Copy out every line of the data that follows, exactly.
=== TASK DATA ===
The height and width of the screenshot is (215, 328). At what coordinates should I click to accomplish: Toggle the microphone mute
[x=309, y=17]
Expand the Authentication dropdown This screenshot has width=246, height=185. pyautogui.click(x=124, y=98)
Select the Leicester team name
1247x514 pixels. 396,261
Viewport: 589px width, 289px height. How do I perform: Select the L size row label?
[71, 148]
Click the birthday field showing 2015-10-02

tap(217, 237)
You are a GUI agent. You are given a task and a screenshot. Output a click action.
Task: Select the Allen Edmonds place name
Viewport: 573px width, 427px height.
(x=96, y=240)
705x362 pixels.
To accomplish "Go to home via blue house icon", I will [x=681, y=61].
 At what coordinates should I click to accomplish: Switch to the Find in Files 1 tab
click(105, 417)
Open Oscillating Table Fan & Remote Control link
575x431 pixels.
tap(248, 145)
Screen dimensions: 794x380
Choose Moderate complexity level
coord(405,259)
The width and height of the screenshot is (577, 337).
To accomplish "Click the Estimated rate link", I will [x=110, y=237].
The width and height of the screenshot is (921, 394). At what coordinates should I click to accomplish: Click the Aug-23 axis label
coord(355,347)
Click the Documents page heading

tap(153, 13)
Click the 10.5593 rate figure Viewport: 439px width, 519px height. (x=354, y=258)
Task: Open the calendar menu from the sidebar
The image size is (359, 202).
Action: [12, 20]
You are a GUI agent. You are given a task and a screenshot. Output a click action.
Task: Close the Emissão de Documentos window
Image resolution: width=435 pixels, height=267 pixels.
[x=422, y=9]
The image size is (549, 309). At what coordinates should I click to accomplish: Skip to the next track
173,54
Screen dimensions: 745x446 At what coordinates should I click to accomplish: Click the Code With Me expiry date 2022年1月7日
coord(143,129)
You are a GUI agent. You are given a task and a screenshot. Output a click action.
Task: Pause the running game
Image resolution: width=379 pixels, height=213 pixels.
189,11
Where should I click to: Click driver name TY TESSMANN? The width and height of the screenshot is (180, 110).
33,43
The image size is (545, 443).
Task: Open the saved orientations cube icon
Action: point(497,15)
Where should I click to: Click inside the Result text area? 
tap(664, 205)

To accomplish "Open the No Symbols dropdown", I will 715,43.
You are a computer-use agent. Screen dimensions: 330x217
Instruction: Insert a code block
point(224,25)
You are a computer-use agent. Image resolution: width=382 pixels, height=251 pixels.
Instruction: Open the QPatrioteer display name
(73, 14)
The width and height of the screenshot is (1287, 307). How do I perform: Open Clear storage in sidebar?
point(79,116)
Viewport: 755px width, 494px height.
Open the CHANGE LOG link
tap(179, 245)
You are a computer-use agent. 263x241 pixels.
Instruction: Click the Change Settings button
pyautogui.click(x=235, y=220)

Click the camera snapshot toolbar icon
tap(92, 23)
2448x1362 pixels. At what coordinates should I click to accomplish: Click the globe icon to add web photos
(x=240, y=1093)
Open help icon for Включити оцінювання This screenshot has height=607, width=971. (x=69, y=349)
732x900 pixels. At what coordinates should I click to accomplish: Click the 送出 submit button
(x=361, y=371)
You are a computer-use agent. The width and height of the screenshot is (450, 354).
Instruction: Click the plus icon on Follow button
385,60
===
TASK OUTPUT:
The height and width of the screenshot is (215, 328). At what coordinates should I click to accomplish: Toggle the microphone mute
[x=309, y=17]
Expand the Authentication dropdown This screenshot has width=246, height=185. pyautogui.click(x=124, y=98)
Select the Leicester team name
1247x514 pixels. 396,261
Viewport: 589px width, 289px height. How do I perform: Select the L size row label?
[71, 148]
Click the birthday field showing 2015-10-02

tap(217, 237)
You are a GUI agent. You are given a task and a screenshot. Output a click action.
Task: Select the Allen Edmonds place name
Viewport: 573px width, 427px height.
(x=96, y=240)
705x362 pixels.
To accomplish "Go to home via blue house icon", I will [x=681, y=61].
 At what coordinates should I click to accomplish: Switch to the Find in Files 1 tab
click(105, 417)
Open Oscillating Table Fan & Remote Control link
575x431 pixels.
tap(248, 145)
Screen dimensions: 794x380
Choose Moderate complexity level
coord(405,259)
The width and height of the screenshot is (577, 337).
To accomplish "Click the Estimated rate link", I will [x=110, y=237].
The width and height of the screenshot is (921, 394). At what coordinates should I click to accomplish: Click the Aug-23 axis label
coord(355,347)
Click the Documents page heading

tap(153, 13)
Click the 10.5593 rate figure Viewport: 439px width, 519px height. (x=354, y=258)
Task: Open the calendar menu from the sidebar
The image size is (359, 202).
Action: [12, 20]
You are a GUI agent. You are given a task and a screenshot. Output a click action.
Task: Close the Emissão de Documentos window
Image resolution: width=435 pixels, height=267 pixels.
[x=422, y=9]
The image size is (549, 309). At what coordinates should I click to accomplish: Skip to the next track
173,54
Screen dimensions: 745x446 At what coordinates should I click to accomplish: Click the Code With Me expiry date 2022年1月7日
coord(143,129)
You are a GUI agent. You are given a task and a screenshot. Output a click action.
Task: Pause the running game
Image resolution: width=379 pixels, height=213 pixels.
189,11
Where should I click to: Click driver name TY TESSMANN? The width and height of the screenshot is (180, 110).
33,43
The image size is (545, 443).
Task: Open the saved orientations cube icon
Action: point(497,15)
Where should I click to: Click inside the Result text area? 
tap(664, 205)

To accomplish "Open the No Symbols dropdown", I will 715,43.
You are a computer-use agent. Screen dimensions: 330x217
Instruction: Insert a code block
point(224,25)
You are a computer-use agent. Image resolution: width=382 pixels, height=251 pixels.
Instruction: Open the QPatrioteer display name
(73, 14)
The width and height of the screenshot is (1287, 307). How do I perform: Open Clear storage in sidebar?
point(79,116)
Viewport: 755px width, 494px height.
Open the CHANGE LOG link
tap(179, 245)
You are a computer-use agent. 263x241 pixels.
Instruction: Click the Change Settings button
pyautogui.click(x=235, y=220)

Click the camera snapshot toolbar icon
tap(92, 23)
2448x1362 pixels. At what coordinates should I click to accomplish: Click the globe icon to add web photos
(x=240, y=1093)
Open help icon for Включити оцінювання This screenshot has height=607, width=971. (x=69, y=349)
732x900 pixels. At what coordinates should I click to accomplish: Click the 送出 submit button
(x=361, y=371)
You are a computer-use agent. The width and height of the screenshot is (450, 354).
Instruction: Click the plus icon on Follow button
385,60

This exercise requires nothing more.